Seller/Buyer goals – The tie the bonds the Timing of Request is the seller/buyer’s goals. Without a need, the probability of having your request granted decreases substantially. Therefore, before making a request, understand how it will add value to the goals of that person. If you don’t consider that, you’ll miss a vital aspect of your value proposition.
The words used to make requests impact the outcome of that request. Some of the factors to consider are:
- Reciting the same words used by your target – Psychologically, parroting someone’s words triggers a subliminal attraction to your request. That’s because, when you use the same words that someone uses, the words sound familiar to them. And of course, they will, because they’re that person’s words. Thus, the person will have a built-in infinity for those words. And that’s what will make someone more susceptible to granting your request.
- Tonality – Have you ever disliked someone due to the tone they used? Tonality ties critically into word choice. That means you can parrot someone, but if your speech is misaligned, you’ll decrease the chances of having your request granted. To add value to your request, mimic the other person’s sounds.
- The pace of speech – Another factor to consider when making a request right is your pace of speech. I’m sure you’ve heard someone say, “that person sounded like a used car salesperson.” And that’s not to demean people in that discipline. It’s to point out that speech pace conveys a sensory perception. Thus, if you talk too fast, some people will inherently distrust you. If you speak too slowly or softly, they may think you’re slow-witted. Use their speech patterns as the guide to how you should talk.
Remember, when I did you a favor? The invoking of that memory is one form of an attempt to use leverage. And there’s substantial value in it.
I talk about leverage a lot in my seminars and presentations. The reason being, it’s a factor that can give a weaker positioned negotiator more power in a negotiation. And while leverage may not be readily apparent, if you’re able to uncover it, you’ll have a vital aide to assist your cause.

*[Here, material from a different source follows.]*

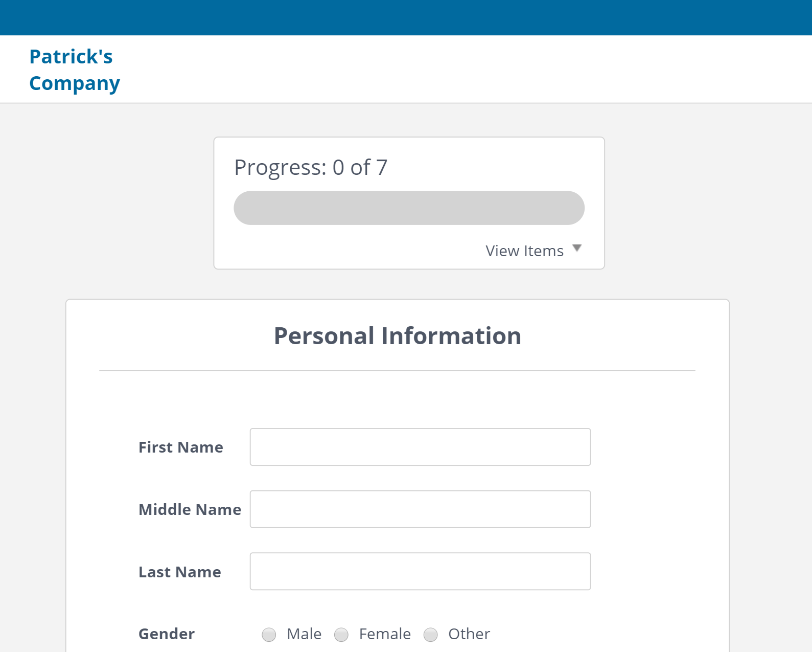Click the gray progress bar
This screenshot has height=652, width=812.
coord(409,208)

To use leverage when asking for an increase or decrease in an offer, depending on your negotiation position, consider the timing of your request, the needs of the other negotiator, and any time factor they may restrict the other’s ability to acquire the outcome they seek. Using leverage with those factors will strengthen your negotiation position.
Value of Information
People don’t realize the value of information. Thus, they freely give it away when they speak. Worse, they give away the right information at the wrong time. And sometimes someone uses that information against them.
The seller that made the earlier statement unknowingly disclosed his margins, which was valuable information for the buyer. The seller could have used that information as leverage by citing it strategically when it served his purpose. As an example, if the seller said to the buyer, “I can’t lower my price – that won’t cover my cost.” He would still be giving insight into his margin, but this time, he’d be using it to justify why he could not meet the buyer’s request.
Always be mindful of the information you give and how you dispense it. There’s value in intelligence. And the way and time that you provide information to others determine how they might use it and the chances you’ll encounter in having your requests accepted.
Remember, you have the initial advantage in making requests. And that adds value to your ability to make appeals right. Because you’ve had the time to formulate your thoughts – that’s not true for the other person.
Thus, if someone doesn’t go into thought mode, or ask if they can get back to you later, they’re negotiating at the moment. That means the other person will have foregone thoughts about the strategies they’ll use. That’ll put you in a more prominent position while enhancing the chances of you obtaining what you want. And everything will be right with the world.
Remember, you’re always negotiating!